# 抜粋本文:
===

建設グラフインターネットダイジェスト

〈建設グラフ2002年12月号〉

interview

暮らしや心を豊かにする「ふれ愛ユートピア」の創造を目指して

生産性が高い農業も農村生活を楽しむ環境づくりを

北海道士幌町長 小林康雄 氏

小林 康雄 こばやし・やすお
昭和 25年 12月 士幌村(西吉野)で生まれる
昭和 44年 3月 道立上士幌高校卒業
昭和 44年 4月 士幌町役場に就職
昭和 51年 4月 厚生課社会係
昭和 55年 4月 農林課農業共済係
昭和 59年 4月 農業共済課総務家畜係長
昭和 62年 4月 企画課主幹
平成 3年 3月 自治大学校卒業
平成 6年 4月 企画調整室長
平成 10年 12月 士幌町長就任
北海道士幌町は、酪農・畜産基地として全国に誇る農業王国だ。現在、進めている第4期町づくり総合計画は、経済的な豊かさに加え、精神的な豊かさも視野に入れた「農村ユートピア」を目指している。そのためには、行政と町民の協働が必要と語る、士幌町長・小林康雄氏に、その考えを伺った。
――町長1期目の4年間をどう評価しますか
小林
この4年間は、取り巻く環境が変わり、地方分権や介護保険制度など新しい制度もスタートし、まさに激動でした。士幌町は、畜産のウエイトが高く、一昨年には口蹄疫、昨年はBSEが発生し、特にBSEでは多額のダメージを負いました。現在は、ようやく沈静化しつつありますが、まだ完全回復ではありません。
この他にも地方交付税削減の問題、市町村合併の問題など、課題が多々あるだけでなく、町のあり方が問われてきた4年間でしたね。
この様な中にあって、福祉村の整備やプラザ緑風の整備といったプロジェクトに取り組んできました。
――町ではこれまで、福祉のまちづくりを積極的に進めてこられましたね
小林
昭和45年には、町で「過疎法」に基づく過疎地域振興計画を作る時、当時の飯島町長が「母胎から楽土まで」、「愛の町」建設を、まちづくりのスローガンにして、施設整備を行ってきました。しかし、築後30年が経過し、施設の老朽化に加え、介護保険という新たな福祉の制度も出てきたことにより、平成11年から4年間でハード施設の整備、「福祉村」の整備を進めてきました。国保病院、福祉センターの建設は終了。特養老人ホームも既に着工し、今年の11月末には完成します。

===

# 提供資料:
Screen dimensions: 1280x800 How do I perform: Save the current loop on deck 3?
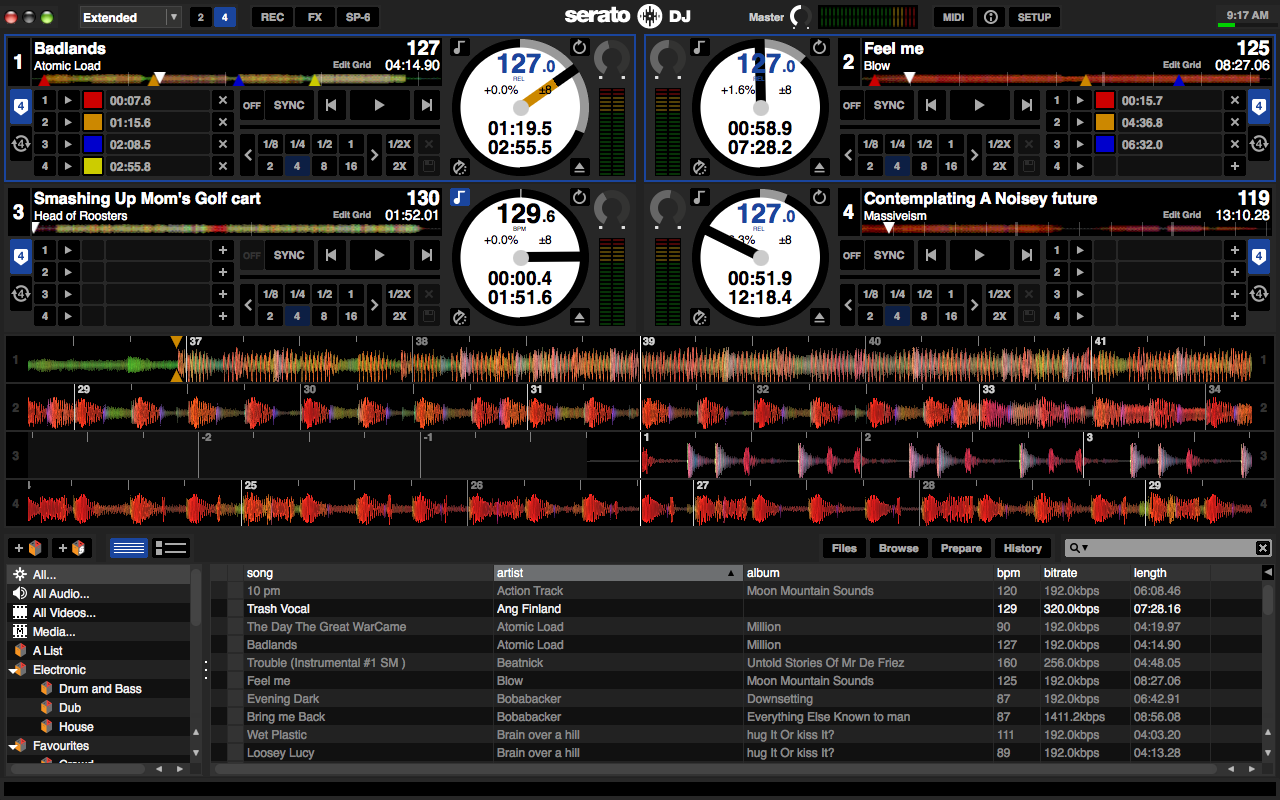430,317
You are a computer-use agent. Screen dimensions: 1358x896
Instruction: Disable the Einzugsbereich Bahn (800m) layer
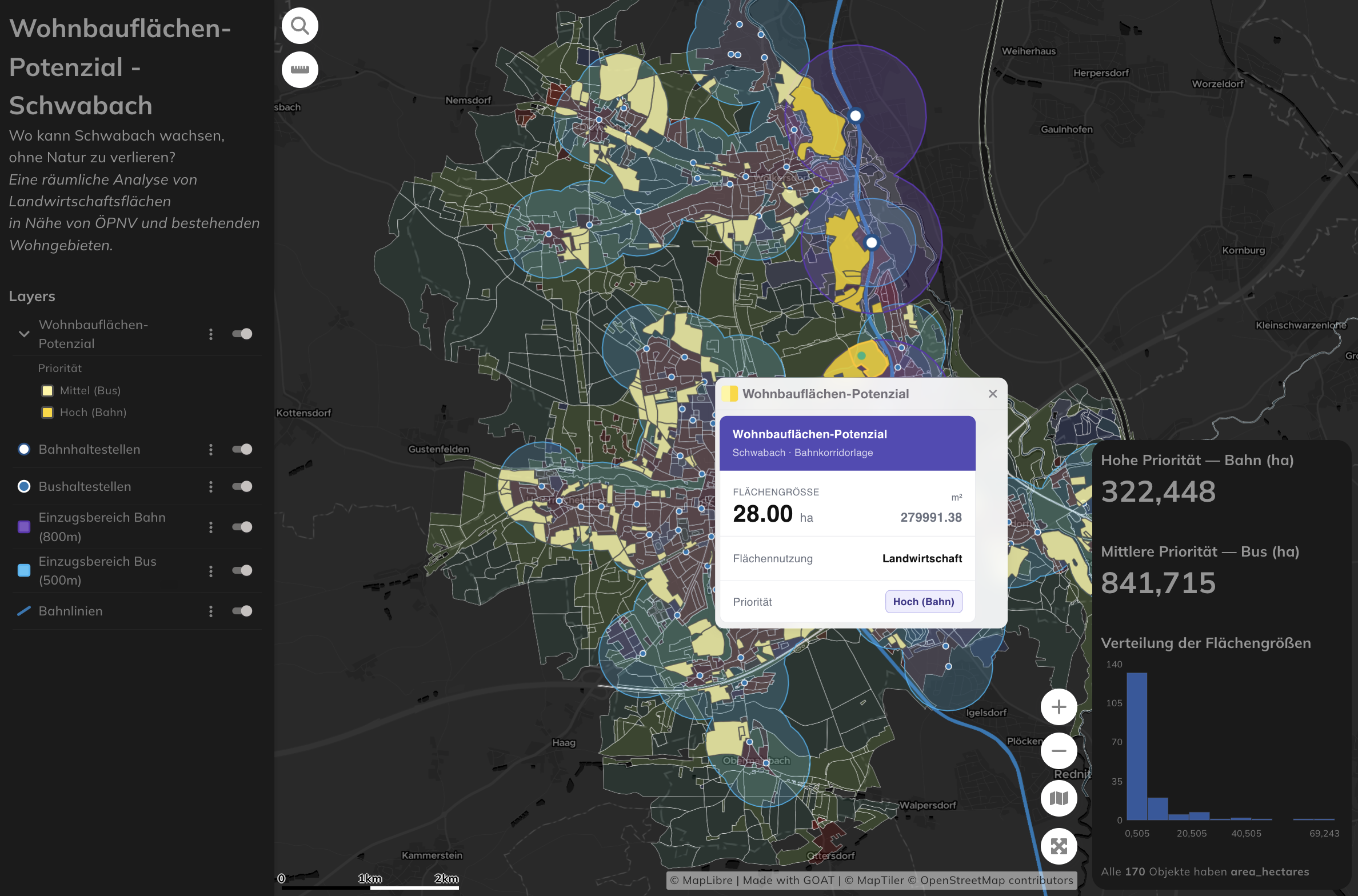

===

# 設問内容:
士幌町長へのインタビュー記事で、昨年士幌町で発生し、特に多額のダメージを負わせたものは何ですか。 上記の資料は使わなくてかまいません。

# 解答:
BSEです。